The website I mentioned above has a lot of good information about what is going on, as does http://www.autismspeaks.org, and I highly recommend taking a look at either or both of those sites if you want to know more about specifics.

What I wanted to talk about today is people. I read just yesterday an open letter that a restaurant manager posted to the parents of an autistic girl that had taken her to the restaurant that he was the manager of. Apparently, some people had complained about the noises the young lady was making, and had expected the manager to move the family somewhere else, and from the way the manager described it, it looked as if the family of the autistic girl did, too. He didn’t, though, and instead treated the family with dignity and respect, and ended up giving the girl a high 5 instead of moving her.

It made me think of how difficult it must be for the parents of autistic children to take their kids out in public. Not because of the kids being embarrassing (they’re not), or even because they might cause a disturbance (sometimes they do), but because when they do, they often have to deal with not just sideways glances, but outright hostility from people who have no idea what the situation feels like. Often, the child in question is the size and strength of an adult, which makes can make things even more untenable every once in a while.

No, I do not have autistic children, so I don’t really know either. Yet I believe I do have at least some inkling, because of my niece.

She is ridiculously smart, and is a great daughter to my sister as well as mother of a autistic child, who is, I believe, almost entirely non-verbal, and from the time I have spent with her, seems to have some occasional trouble interacting with people socially (so do I, for what that’s worth). I do not know my great-niece very well now (she is a teenager), but I remember one particular interaction that sticks in my mind from when she was much younger. I was attending my niece’s college graduation from SDSU, and her boyfriend and I were standing on either side of my great-niece. She was (and is) this completely adorable little girl with startlingly beautiful eyes. She looked up at me, and she looked up at her father, and she reached up with both hands for us to swing her, which we did. We swung her until she started to get heavy, and we watched my niece graduate. I know it isn’t much, but I still treasure that memory. Sadly, my niece’s former boyfriend passed away suddenly just a few short years ago, which left my niece the single mother of a profoundly autistic daughter.

DIRECTIVES »
• 1. Summarize the post in two sentences.
• 2. According to the post, why is it difficult for parents of autistic children to take their kids out in public?
• 3. In the post, what did the restaurant manager give the autistic girl instead of moving her?
The listing is not needed for any of this work.

MATERIAL »
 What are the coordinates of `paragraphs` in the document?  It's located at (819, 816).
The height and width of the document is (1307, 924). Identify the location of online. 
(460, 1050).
---
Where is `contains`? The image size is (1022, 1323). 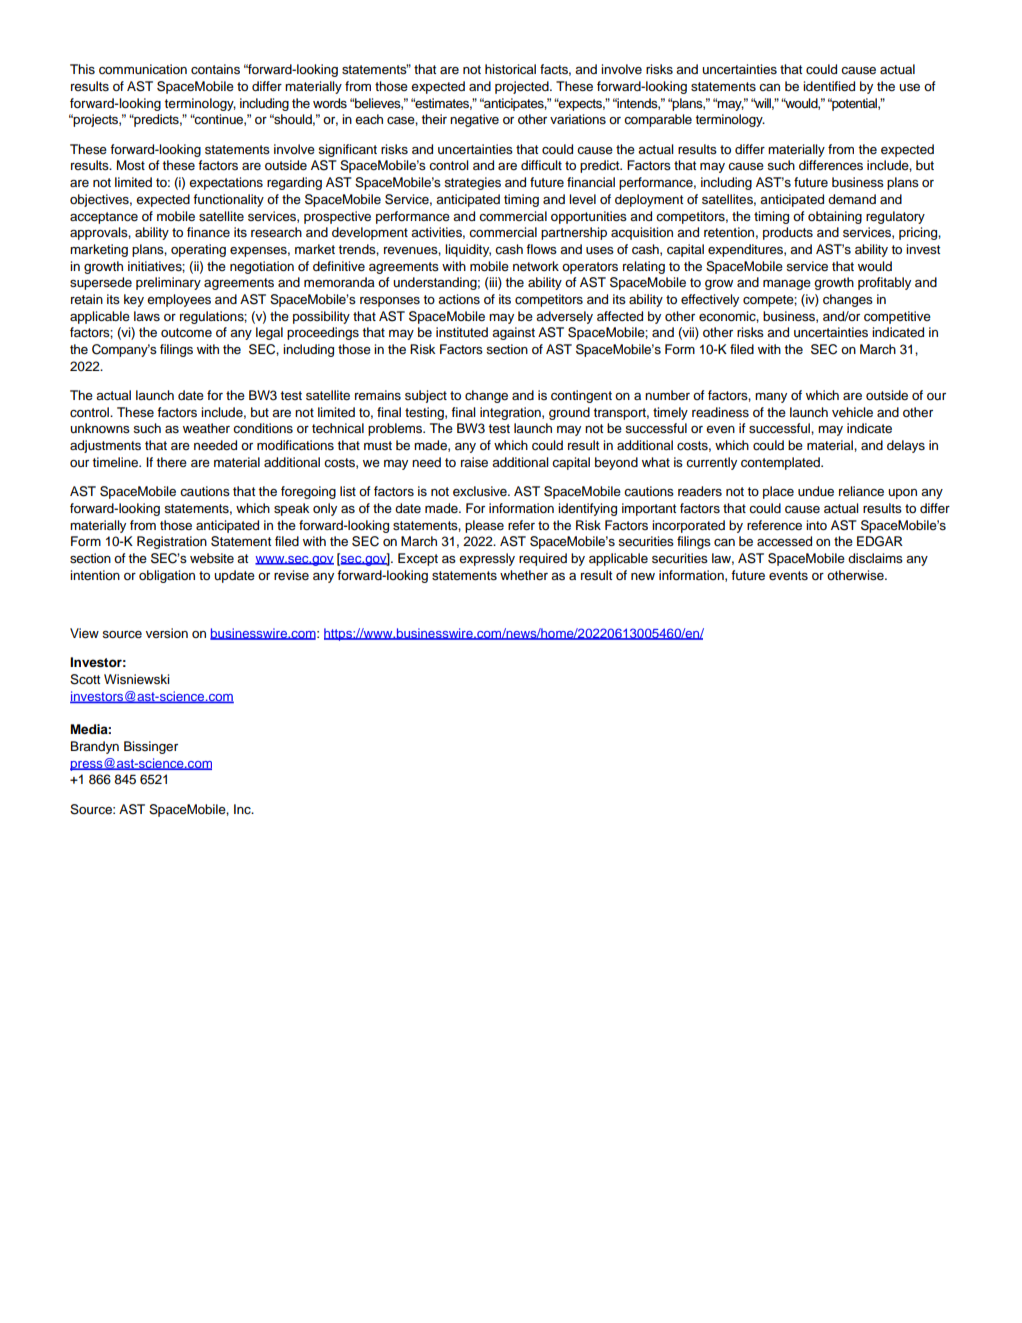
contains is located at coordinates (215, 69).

OUTPUTS »
• 1. The post describes an open letter in which a restaurant manager, after some people complained about the noises an autistic girl was making, treated her family with dignity and respect and gave her a high 5 instead of moving them. It then considers how hard it must be for parents of autistic children to take them out in public, and it recalls the writer swinging a young autistic great-niece at the niece's college graduation, a niece who later became a single mother when her former boyfriend died suddenly.

• 2. The post says the difficulty is not that the children are embarrassing or that they sometimes cause a disturbance. It is that when they do, the parents often face sideways glances and even outright hostility from people who have no idea what the situation feels like. The child may also be as big and strong as an adult, which can occasionally make things even harder.

• 3. He gave her a high 5.